Accomplishments that we're proud of
We're proud that the Batch Inference pipeline works end-to-end autonomously — from EventBridge trigger to DynamoDB-populated pool — with no human intervention. The RSVP mode with Nova-calibrated word durations is something we haven't seen in any other micro-learning app: instead of a fixed WPM rate, each word gets a duration based on its linguistic complexity as understood by Nova, making speed-reading feel natural rather than mechanical. The Neural Brain Map — a CustomPainter visualization that maps learned topics to anatomical brain regions — gives users a genuinely memorable metaphor for their own knowledge growth. And the fact that the entire personalization system runs without embeddings, vector databases, or per-request model calls — just TF-IDF against pre-generated content — means the marginal cost per daily active user approaches zero.
What we learned
We learned that the distance between a working prototype and a working system is exactly where all the interesting engineering lives. Nova Lite understood structured generation tasks — title + body + RSVP word durations + quiz question in a single JSON response — almost immediately, which was genuinely surprising and let us focus on the system design rather than prompt debugging. We learned that DynamoDB single-table design requires you to think about every access pattern before you write your first item, because retrofitting a partition key later is painful. We learned that Bedrock Batch Inference is an underrated primitive: submitting 2,520 prompts as one job rather than 2,520 sequential calls isn't just cheaper, it's architecturally cleaner. And we learned, the hard way, that silent fallback behavior in UI libraries (a timer that ticks but plays no sound) is far more dangerous than an explicit crash — at least a crash tells you something is wrong.
What's next for Synapse
The immediate next step is spaced repetition scheduling — using quiz performance data to resurface Sparks at optimal intervals, turning the daily queue into a true memory system rather than just a discovery feed. We want to add voice-input Flash Sync, so users can describe a concept verbally and get a Spark back. The Neural Brain Map deserves an expanded interaction model — tapping a node should show a timeline of when that topic was learned, which bridge sparks it unlocked, and what connections were formed.

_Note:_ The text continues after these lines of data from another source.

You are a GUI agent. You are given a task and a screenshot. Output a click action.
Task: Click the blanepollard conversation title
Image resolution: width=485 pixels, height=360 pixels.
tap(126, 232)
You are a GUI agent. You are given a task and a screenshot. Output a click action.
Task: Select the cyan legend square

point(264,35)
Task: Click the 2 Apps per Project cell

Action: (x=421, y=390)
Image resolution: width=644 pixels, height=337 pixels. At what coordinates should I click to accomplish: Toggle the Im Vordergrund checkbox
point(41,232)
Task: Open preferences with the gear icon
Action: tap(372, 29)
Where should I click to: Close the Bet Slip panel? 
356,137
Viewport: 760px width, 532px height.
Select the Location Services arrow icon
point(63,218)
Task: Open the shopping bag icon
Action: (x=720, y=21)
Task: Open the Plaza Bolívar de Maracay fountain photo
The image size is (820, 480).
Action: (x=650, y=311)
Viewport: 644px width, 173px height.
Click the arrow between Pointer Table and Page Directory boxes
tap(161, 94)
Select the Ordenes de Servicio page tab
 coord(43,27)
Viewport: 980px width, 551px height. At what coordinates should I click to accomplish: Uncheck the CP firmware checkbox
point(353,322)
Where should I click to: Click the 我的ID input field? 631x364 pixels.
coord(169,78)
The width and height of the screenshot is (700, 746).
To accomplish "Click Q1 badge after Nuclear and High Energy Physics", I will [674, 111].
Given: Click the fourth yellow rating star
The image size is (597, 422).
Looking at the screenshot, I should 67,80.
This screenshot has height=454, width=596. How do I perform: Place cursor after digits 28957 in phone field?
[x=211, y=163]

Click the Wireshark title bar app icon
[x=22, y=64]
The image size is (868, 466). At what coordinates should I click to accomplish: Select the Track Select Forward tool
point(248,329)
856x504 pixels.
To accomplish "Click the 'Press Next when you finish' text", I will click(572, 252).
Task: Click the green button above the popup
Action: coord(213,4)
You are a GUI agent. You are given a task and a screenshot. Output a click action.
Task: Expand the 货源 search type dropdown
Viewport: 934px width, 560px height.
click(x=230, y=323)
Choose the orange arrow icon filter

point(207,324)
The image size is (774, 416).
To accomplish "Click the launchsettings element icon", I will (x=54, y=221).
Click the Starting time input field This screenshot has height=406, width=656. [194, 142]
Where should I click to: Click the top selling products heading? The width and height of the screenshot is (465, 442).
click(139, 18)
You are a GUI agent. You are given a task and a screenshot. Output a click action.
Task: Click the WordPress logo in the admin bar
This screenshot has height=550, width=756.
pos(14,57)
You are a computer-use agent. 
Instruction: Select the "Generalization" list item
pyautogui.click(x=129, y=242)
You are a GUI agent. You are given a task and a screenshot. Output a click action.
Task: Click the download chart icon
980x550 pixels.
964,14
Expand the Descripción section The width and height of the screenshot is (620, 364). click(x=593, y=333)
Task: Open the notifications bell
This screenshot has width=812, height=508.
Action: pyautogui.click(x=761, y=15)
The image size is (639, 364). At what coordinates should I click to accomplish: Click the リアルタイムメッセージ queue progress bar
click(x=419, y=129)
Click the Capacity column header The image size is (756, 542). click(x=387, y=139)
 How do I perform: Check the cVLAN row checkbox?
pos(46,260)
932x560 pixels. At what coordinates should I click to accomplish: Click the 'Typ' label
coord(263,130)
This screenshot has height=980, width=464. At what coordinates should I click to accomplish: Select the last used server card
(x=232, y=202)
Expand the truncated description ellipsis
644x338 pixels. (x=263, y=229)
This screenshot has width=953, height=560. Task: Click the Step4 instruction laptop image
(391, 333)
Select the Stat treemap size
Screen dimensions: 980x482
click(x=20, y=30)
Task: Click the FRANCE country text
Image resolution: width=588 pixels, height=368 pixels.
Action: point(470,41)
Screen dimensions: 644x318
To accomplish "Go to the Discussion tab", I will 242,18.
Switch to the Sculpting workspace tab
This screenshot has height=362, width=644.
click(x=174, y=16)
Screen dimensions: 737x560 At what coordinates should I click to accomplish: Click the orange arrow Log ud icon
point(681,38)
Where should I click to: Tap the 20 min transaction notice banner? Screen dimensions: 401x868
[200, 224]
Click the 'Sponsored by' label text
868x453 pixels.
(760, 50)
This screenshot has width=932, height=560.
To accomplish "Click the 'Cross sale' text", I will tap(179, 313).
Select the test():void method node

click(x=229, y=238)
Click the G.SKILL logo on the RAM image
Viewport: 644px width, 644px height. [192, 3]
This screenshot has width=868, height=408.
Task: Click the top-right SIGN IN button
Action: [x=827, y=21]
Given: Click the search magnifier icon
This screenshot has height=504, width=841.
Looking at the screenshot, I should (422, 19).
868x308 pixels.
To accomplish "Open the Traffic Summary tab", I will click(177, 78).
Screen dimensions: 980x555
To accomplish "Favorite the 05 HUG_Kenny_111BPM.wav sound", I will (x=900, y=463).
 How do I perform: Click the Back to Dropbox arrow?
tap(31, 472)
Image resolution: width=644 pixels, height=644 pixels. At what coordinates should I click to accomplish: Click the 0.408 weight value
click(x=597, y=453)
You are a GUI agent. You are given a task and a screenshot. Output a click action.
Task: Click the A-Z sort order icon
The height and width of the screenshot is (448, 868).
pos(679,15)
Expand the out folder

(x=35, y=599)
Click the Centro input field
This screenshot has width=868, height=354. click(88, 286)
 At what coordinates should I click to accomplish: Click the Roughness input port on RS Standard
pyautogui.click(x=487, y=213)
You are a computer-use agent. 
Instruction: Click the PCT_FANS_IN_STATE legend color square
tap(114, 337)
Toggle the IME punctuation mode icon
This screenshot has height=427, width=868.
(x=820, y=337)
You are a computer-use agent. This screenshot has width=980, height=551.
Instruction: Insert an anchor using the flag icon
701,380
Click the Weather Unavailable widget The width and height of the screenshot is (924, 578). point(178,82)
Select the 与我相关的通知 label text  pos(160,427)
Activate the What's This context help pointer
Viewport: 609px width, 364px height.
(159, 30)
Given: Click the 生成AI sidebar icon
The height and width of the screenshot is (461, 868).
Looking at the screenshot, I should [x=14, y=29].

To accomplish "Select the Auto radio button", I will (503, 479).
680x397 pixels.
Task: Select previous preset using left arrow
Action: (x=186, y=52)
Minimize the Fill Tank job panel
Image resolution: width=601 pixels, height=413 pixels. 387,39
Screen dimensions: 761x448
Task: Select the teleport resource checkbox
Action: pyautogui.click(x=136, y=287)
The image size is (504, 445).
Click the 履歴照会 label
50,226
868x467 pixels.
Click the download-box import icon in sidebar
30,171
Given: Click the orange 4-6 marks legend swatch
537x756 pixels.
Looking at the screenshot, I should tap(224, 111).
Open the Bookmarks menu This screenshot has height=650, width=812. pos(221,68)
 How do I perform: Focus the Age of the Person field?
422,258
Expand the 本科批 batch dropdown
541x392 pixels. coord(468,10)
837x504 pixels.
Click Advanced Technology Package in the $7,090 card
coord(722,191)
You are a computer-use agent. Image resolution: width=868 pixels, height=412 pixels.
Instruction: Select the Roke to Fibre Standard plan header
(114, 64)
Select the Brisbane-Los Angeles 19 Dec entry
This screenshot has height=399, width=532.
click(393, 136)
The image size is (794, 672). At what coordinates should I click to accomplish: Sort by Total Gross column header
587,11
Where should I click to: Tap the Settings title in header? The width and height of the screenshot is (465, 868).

On the infrastructure side, we want to move the personalization layer from TF-IDF to a lightweight embedding-based ranker using Titan Embeddings, while keeping the batch-generation cost model intact. And longer term, Synapse should be able to generate a full learning path for any goal a user describes — turning the Deep Track feature from a manual request into a proactive coaching agent.